- **EXERCISE PROMPT**
Pick out every line in the listing that contains the word "Expand", and copy each one.

>> begin

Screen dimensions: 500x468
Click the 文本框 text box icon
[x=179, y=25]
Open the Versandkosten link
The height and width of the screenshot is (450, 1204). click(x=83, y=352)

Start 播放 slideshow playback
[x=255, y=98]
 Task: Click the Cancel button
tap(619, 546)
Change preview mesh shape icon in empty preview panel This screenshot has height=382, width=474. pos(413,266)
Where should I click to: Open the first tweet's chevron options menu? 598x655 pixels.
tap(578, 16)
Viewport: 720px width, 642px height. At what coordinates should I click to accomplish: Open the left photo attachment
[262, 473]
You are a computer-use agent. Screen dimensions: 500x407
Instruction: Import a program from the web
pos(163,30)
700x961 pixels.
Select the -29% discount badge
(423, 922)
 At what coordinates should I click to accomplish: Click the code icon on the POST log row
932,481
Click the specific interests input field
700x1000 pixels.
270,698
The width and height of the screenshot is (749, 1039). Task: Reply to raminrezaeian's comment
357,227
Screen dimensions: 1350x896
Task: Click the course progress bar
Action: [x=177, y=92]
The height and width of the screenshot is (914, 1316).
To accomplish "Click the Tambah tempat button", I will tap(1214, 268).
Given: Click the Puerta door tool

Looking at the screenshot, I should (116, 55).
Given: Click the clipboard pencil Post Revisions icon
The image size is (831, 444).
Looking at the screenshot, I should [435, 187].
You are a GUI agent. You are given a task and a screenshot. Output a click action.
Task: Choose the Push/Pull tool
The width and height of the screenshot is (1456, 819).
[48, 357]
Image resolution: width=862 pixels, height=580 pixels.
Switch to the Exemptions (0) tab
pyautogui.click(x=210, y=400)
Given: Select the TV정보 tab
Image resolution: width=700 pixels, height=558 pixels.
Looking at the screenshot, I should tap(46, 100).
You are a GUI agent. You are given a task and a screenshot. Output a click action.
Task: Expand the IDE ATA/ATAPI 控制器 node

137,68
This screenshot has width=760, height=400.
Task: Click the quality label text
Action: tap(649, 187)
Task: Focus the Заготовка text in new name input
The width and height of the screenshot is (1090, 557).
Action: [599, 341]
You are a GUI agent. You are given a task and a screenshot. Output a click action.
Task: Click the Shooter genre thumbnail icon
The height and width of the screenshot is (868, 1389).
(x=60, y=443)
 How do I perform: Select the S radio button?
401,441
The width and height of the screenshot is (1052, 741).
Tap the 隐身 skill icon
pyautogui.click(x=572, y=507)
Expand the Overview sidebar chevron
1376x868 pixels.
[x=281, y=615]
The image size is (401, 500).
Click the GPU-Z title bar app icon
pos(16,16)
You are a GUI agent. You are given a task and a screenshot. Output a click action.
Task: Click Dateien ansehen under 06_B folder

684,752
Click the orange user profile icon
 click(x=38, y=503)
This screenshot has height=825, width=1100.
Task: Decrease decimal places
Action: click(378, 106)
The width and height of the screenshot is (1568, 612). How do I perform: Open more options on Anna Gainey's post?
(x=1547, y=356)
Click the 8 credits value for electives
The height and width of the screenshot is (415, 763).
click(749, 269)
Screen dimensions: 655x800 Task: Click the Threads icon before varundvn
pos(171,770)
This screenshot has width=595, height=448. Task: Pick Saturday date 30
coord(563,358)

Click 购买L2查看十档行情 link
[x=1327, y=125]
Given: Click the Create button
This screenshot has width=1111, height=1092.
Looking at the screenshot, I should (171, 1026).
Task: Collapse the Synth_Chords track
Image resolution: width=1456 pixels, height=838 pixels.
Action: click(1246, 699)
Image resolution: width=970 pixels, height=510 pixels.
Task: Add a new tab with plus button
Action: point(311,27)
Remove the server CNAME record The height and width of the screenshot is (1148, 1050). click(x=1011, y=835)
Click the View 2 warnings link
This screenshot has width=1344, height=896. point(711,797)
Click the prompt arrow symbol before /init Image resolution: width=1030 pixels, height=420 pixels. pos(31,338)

>> end

- **IN RESPONSE**
Task: Expand the IDE ATA/ATAPI 控制器 node
Expand the Overview sidebar chevron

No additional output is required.